I had no issue with getting comfortable in the driver’s seat, and the position in general was fine. It has been reported elsewhere that the pedals are offset and can cause discomfort on long journeys but I didn’t experience this either on this van, or the diesel Proace and Vivaro I’ve had on test previously.
It’s still a novelty to switch a van on, rather than start an engine, and to move away almost silently, with just a gentle whine apparent in or outside the cab. Despite the acceleration figure quoted being fairly modest by today’s standards, with 100% of torque being available immediately, the sprint to, say 30mph is very rapid indeed. I had the opportunity to take the van on the motorway, and, albeit unladen it had little difficulty in achieving and maintaining the 80mph top speed.
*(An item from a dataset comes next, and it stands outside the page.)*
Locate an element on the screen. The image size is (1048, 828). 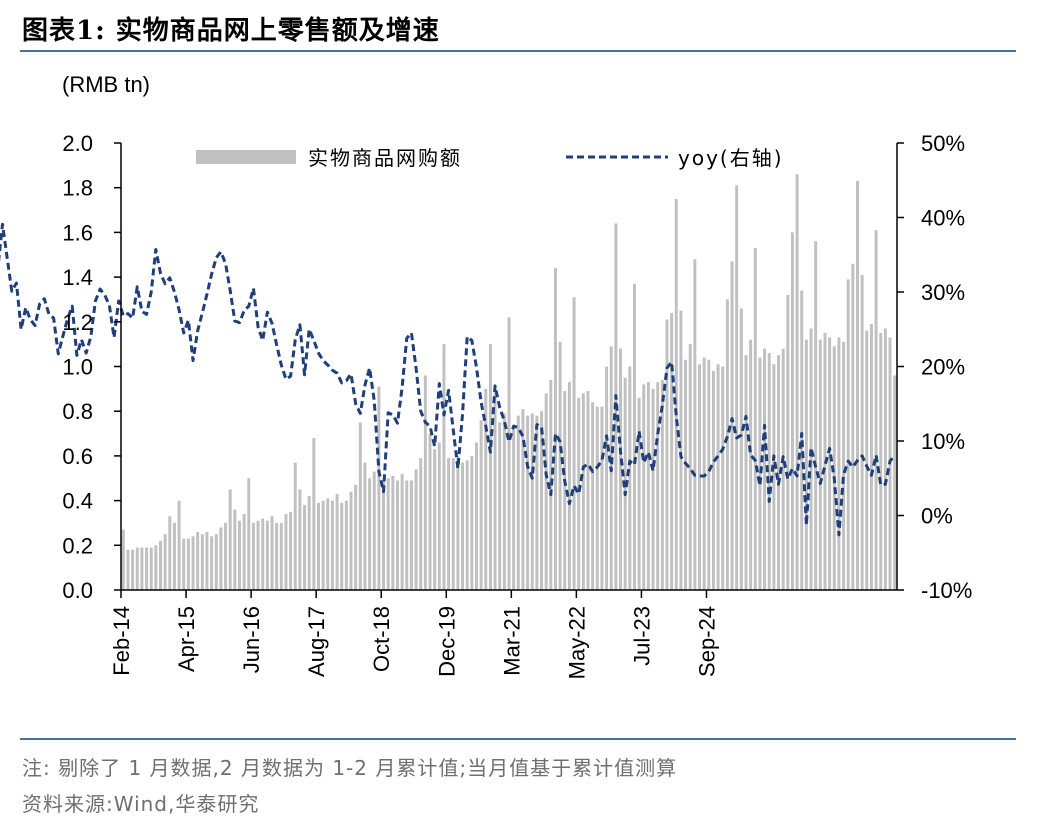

Around town the van is very nimble, the steering being precise and encouraging the driver to ‘chuck it around a bit’. Ride quality is good which is not always the case in a van with no load in, and although the lack of an engine will highlight other potential sources of noise and vibration, there was nothing excessive, mostly confined to tyre noise on coarse surfaces.
Servicing and warranty
You’ll need to get the Proace Electric serviced every 2 years or 25,000 miles, whichever comes first. Where Toyota score over their Stellantis rivals is on the warranty. Although the previous 5 year offering is now reduced to 3 with a 60,000 mile limit, providing you have the van serviced at a Toyota dealer, the warranty runs for up to 10 years, or to a limit of 100,000 miles.
The battery is guaranteed to retain a set percentage of capacity for 8 years or 62,000 miles.
In diesel form, this is a great van – payloads are good, the van looks sharp and modern and, depending on the trim level the spec is decent too. The transformation to a pure electric van has been executed very well indeed. With the larger battery pack, the range will be more than adequate for the majority of operations and can be quickly replenished overnight with a wallbox charger. It would however be nice for the electric van customer to have the same trim level choices that the diesel user enjoys.
The Proace Electric has won a number of industry awards, and, as an overall package it’s not difficult to see why. It’s a very good van.